» YOUR OBJECTIVE
Copy the items word for word, starting at the first line and ending with the line that contains "Looking at the screenshot, I should pos(119,38).", including that line.

» INFORMATION PROVIDED
————

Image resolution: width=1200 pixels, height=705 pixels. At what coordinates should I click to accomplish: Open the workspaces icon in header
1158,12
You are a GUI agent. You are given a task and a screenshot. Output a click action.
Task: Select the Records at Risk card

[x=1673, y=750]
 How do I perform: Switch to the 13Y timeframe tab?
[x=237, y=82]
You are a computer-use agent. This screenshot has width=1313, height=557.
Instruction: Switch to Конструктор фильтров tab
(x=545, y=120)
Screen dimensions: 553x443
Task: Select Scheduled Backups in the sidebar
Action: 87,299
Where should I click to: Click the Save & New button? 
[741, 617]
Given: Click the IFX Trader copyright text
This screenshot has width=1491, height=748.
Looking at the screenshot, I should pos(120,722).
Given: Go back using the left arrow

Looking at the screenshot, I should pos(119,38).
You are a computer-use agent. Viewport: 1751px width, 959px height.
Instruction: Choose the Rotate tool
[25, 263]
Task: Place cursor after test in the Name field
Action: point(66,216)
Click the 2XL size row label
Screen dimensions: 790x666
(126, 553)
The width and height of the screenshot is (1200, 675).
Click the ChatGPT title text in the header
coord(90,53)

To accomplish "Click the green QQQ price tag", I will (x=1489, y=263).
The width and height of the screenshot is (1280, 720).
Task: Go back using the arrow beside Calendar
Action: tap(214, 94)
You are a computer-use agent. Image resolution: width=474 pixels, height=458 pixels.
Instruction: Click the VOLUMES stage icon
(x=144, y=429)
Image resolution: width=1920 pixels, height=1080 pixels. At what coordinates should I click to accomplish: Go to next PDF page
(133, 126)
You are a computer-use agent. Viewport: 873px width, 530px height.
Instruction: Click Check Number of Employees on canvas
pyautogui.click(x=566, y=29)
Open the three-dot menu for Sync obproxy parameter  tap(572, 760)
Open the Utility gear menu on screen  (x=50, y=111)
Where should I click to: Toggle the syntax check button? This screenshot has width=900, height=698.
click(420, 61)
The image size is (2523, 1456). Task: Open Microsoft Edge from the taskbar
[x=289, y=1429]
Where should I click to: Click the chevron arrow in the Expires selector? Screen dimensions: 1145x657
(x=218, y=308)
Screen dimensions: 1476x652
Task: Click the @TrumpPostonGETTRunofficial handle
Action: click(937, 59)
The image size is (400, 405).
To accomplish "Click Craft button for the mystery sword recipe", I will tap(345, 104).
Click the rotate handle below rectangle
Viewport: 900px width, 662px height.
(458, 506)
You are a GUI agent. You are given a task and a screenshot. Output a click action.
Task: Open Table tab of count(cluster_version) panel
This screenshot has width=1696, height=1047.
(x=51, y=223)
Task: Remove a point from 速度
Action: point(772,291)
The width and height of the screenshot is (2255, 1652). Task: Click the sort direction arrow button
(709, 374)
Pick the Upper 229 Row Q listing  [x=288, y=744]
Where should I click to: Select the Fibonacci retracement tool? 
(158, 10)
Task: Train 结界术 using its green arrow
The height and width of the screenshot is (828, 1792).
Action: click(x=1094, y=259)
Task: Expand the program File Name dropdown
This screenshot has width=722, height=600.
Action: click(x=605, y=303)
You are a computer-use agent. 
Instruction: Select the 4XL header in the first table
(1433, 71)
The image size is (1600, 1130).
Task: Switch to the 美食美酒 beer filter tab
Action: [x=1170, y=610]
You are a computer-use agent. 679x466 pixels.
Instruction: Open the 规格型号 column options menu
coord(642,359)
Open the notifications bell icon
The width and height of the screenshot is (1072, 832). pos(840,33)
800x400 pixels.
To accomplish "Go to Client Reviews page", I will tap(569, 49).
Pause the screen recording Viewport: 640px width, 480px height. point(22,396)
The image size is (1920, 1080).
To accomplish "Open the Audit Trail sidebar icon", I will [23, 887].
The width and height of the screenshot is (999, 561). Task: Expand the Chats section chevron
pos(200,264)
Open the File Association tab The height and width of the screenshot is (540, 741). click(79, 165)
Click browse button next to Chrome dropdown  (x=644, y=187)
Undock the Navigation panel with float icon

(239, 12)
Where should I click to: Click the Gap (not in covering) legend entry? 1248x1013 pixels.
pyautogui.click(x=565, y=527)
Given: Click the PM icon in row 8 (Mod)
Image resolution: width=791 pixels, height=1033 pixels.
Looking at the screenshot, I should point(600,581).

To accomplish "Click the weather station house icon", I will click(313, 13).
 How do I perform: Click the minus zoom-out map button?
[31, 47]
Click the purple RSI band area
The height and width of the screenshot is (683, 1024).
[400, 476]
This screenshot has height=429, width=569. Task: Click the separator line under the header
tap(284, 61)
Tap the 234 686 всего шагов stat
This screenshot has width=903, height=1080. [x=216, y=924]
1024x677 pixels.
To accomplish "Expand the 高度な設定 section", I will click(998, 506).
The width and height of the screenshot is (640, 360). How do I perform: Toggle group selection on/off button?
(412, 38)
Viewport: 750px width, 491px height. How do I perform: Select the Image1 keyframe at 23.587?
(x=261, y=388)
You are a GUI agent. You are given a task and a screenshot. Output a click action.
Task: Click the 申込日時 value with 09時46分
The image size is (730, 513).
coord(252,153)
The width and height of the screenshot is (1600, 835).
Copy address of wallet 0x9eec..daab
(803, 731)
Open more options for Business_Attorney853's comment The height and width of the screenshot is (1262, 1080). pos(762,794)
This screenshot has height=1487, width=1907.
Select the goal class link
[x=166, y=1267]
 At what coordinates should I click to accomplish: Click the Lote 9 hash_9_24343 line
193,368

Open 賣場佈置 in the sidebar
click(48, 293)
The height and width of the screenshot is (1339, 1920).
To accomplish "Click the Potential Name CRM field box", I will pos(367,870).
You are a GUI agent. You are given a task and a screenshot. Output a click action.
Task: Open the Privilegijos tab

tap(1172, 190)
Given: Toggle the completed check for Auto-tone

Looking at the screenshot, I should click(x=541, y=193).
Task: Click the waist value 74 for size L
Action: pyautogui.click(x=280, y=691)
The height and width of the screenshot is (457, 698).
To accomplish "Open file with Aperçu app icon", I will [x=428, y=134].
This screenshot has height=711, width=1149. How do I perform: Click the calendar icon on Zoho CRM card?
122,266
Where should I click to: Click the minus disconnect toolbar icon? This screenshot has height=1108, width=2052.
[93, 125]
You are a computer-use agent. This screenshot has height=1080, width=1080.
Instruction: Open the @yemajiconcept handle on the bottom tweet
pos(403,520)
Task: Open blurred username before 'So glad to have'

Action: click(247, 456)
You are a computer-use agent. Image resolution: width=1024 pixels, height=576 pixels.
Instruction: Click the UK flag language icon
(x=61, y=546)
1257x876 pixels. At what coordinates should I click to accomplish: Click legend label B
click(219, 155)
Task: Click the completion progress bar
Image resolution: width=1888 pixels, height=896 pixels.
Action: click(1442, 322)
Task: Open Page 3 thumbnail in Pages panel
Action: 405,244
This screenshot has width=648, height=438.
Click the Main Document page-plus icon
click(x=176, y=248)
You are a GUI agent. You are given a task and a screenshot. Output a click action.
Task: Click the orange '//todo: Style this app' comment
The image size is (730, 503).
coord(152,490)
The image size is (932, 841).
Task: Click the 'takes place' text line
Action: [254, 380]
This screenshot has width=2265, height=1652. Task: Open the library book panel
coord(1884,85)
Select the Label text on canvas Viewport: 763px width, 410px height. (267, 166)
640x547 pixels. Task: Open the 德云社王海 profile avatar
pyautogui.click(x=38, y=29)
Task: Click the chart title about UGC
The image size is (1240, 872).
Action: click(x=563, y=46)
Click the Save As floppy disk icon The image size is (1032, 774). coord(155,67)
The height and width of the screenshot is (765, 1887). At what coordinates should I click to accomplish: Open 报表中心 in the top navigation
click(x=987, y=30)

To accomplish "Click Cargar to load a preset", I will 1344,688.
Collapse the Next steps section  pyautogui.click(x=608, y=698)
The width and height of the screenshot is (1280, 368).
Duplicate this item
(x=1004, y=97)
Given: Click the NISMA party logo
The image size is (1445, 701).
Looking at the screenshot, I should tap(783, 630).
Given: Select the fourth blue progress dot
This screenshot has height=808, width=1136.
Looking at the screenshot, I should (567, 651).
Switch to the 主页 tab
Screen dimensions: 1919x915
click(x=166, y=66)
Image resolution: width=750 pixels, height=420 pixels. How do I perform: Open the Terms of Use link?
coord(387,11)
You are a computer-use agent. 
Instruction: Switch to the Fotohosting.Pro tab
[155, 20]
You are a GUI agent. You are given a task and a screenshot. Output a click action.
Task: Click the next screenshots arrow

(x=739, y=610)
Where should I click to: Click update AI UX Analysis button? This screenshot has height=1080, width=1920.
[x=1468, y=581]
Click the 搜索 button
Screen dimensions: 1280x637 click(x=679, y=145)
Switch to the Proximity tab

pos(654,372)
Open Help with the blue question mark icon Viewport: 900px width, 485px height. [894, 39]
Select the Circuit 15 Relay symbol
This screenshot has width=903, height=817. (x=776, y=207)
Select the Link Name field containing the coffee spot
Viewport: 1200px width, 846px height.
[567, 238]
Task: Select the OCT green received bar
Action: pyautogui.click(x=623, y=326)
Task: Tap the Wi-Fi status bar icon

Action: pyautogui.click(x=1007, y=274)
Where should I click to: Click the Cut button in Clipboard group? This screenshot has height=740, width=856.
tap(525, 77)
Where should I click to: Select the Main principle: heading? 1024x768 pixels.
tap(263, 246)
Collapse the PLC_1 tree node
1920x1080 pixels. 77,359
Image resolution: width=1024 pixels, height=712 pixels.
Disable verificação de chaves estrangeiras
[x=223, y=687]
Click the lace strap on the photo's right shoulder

————

» WRITTEN ANSWER
Image resolution: width=1200 pixels, height=705 pixels. At what coordinates should I click to accomplish: Open the workspaces icon in header
1158,12
You are a GUI agent. You are given a task and a screenshot. Output a click action.
Task: Select the Records at Risk card

[x=1673, y=750]
 How do I perform: Switch to the 13Y timeframe tab?
[x=237, y=82]
You are a computer-use agent. This screenshot has width=1313, height=557.
Instruction: Switch to Конструктор фильтров tab
(x=545, y=120)
Screen dimensions: 553x443
Task: Select Scheduled Backups in the sidebar
Action: 87,299
Where should I click to: Click the Save & New button? 
[741, 617]
Given: Click the IFX Trader copyright text
This screenshot has width=1491, height=748.
Looking at the screenshot, I should pos(120,722).
Given: Go back using the left arrow

Looking at the screenshot, I should pos(119,38).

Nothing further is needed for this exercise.